Right now, my little brother John is floating around in the pool (of the beach house we rent every summer and sometimes at Christmas), with his t-shirt pulled up over his head so that his face is completely covered and he is shaped like a little mountain. The water is too blue to be alive with the swimming protists and sinewy plants; there are no water-walking bugs. All there is is the weird acrylic shine of a halo sun on the chlorine-ridden water, and John. I guess he’s half-asleep, with his mouth just barely touching the surface of the water, with his eyes closed but his senses alive and extending like tendrils through the pool.
John likes to be in the water, because when the water covers all of you, it fills you in like gelatin. Makes the pressurized ends of your fingers pulse with tight, round ends. Makes your heartbeat throb just more subtly, like the percussion breath of an undulating sun through the air. During the summer, when my brother “goes to sleep” in the swimming pool, with his black t-shirt pulled up and covering his head, I can imagine the sounds reaching his ears — when he moves, the water makes little phosphorescent noises.
I have been watching John from a big beach house window; I can see him like I’m looking through a compound microscope. “Mom, do you want me to go outside and get John soon? He was floating around in the pool.” I see John pull his face free from his stretching wet t-shirt and he seats himself on a poolside chair, resting his head back. And he sleeps, sometimes speaks.

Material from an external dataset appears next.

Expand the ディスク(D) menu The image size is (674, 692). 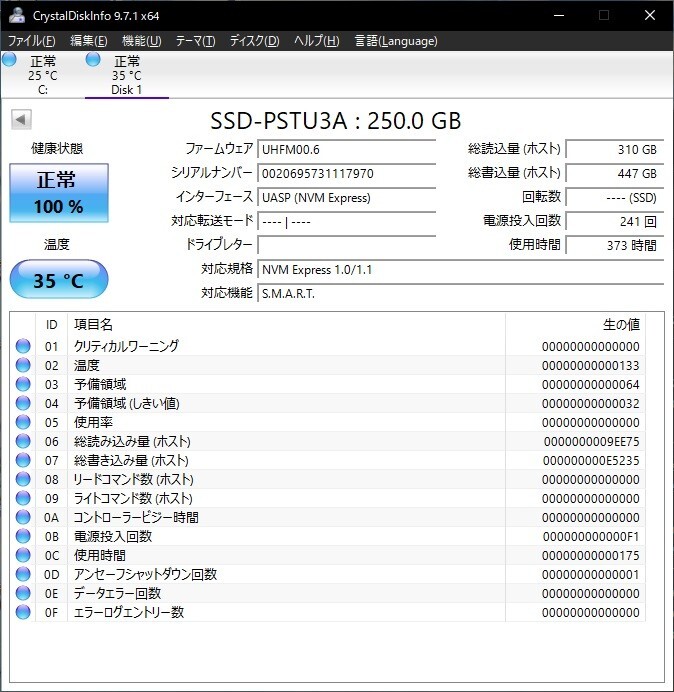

I don’t know when I first understood that my brother John was not like me or my sister. We were almost always downstairs, tinkering with some implausible project. We began writing scripts for musical extravaganzas and then moved on to making miniature amusement parks out of straws, strings, and small cars. We put on a poetry reading with our dolls. “Ozymandias,” “The Charge of the Light Brigade.” The big words were a rich something on our tongues. We knew how to take those words into our spongy brains like through osmosis. But then those words just as easily seeped out — pedantic leakage, happens to people who know but don’t understand. John had a few simple words.
My little brother wasn’t in the basement with us. He was sitting on the carpet upstairs, looking sweet and odd and dependent upon videos for fantasy and entertainment. Mom often asked us to do things with John. When I was little, I was very shy around him and didn’t understand what games he enjoyed. Normally, I sat with him, both of us almost swallowed up in a big, enveloping couch cushion, and we read short books – the sorts of books about farm animals mainly, or about Muppets. I feel stupid now, because Mom has told me that I didn’t know my little brother was autistic until at least three years after he was diagnosed. “We didn’t want to make you have to worry about it. You were just a little kid.”
For a very long time, John was “Baby John” and he remained a babbling baby much longer than was normal – I didn’t notice that. My Mom has mentioned a few instances in which John said something so clearly that he sounded just like a normal little boy. “Come on it’s time to go…” was I think one of these things — maybe John’s brain cells were interlocking perfectly for that moment. Moments like those did not make my parents believe that John’s autism would all of a sudden disappear — once it’s there it is absolutely indelible, although in some cases the child improves dramatically.
John was surrounded by a small army of therapists — Applied Behavior Analysis Therapists, Sensory Integration Therapists, Occupational Therapists, Speech Therapists, Auditory Therapists, Behavioral Therapists. They lost the battle for early intervention success with John.
In old photographs, John has a cherubic face with a screaming and laughing smile on it most of the time. He is round but lithe in his baggy blue clothes, and his fingers are spread out, lots of times grabbing for something in front of him. The cameraperson, the all-of-a-sudden light.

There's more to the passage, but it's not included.